If oom occurs during task execution, if it is affected by video memory fragments, you need to lower the memory_threshold, such as 1 GB or 0.5 GB; If the video memory optimization space of the backbone is insufficient, it may be necessary to replace other methods for optimization.
debug_freq
After warmup_iters, the frequency of output optimization schedule
strategy
You can choose memory_time or greedy
Main Process
In UP, it is managed by the DynamicCheckpointManager class, and the execution state of the current model is judged by the function interfaces such as before_forward, and relevant information is collected. The specific process is as follows:
step1 Collect video memory data, about 10 ~ 30 iters
before_forward: Record the current input size and video memory occupation, and reset the pytorch video memory statistics; Get the module set that should be checked at present (default is all Bottleeck, SwinTransformerBlock, Encoder, etc.)

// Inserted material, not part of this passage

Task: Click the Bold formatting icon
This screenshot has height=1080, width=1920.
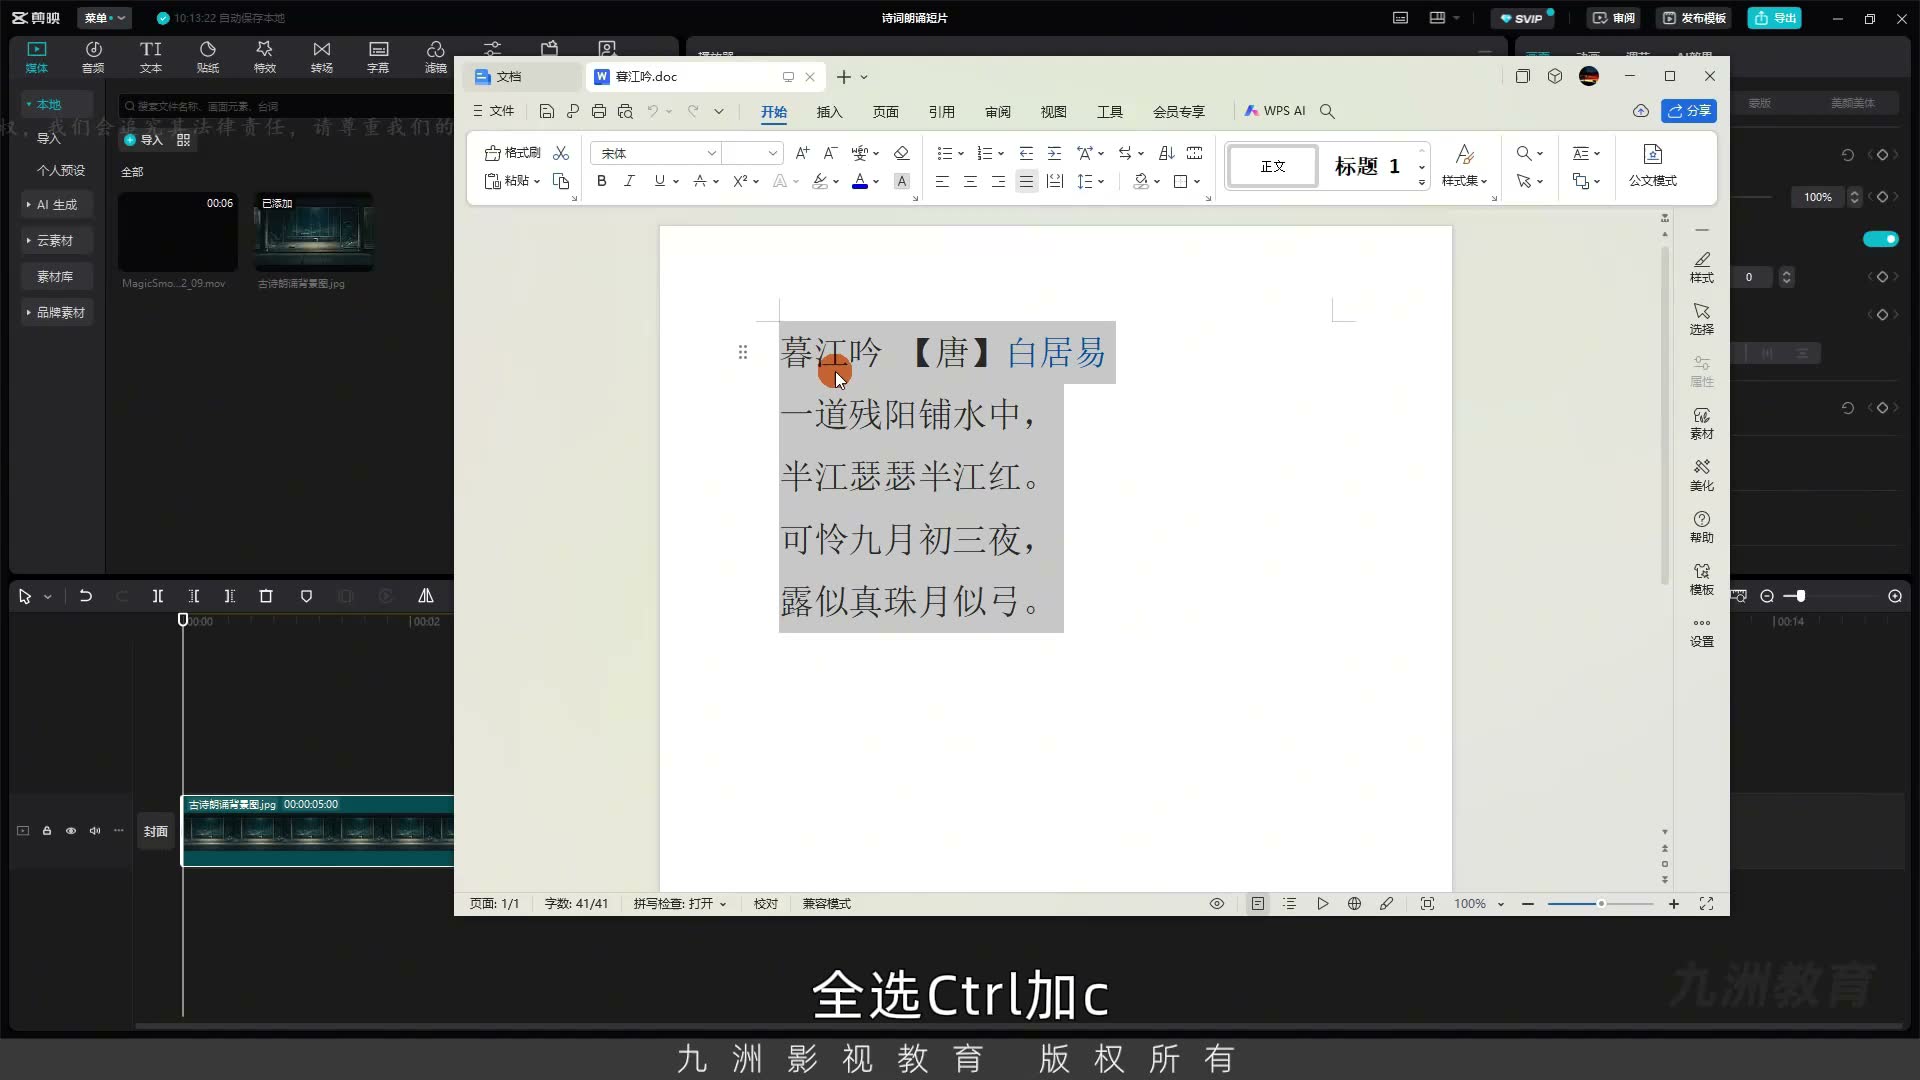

after_update: Record the maximum video memory occupation, and calculate the video memory size required by the model from the beginning of forward to the end of update
step2 Optimize video memory occupation
before_forward: Record the current input size. If there is an optimization plan for this input in the cache (the input size will be round merged), the plan will be directly applied; On the contrary, the required checkpoint module set is generated by greedy or other algorithms, used as an optimization plan for application, and saved in the cache
dc_cast_forward(Not in Manager): Check whether the current module is in the checkpoint module set. If it is, execute checkpoint forward; Otherwise, forward is executed normally.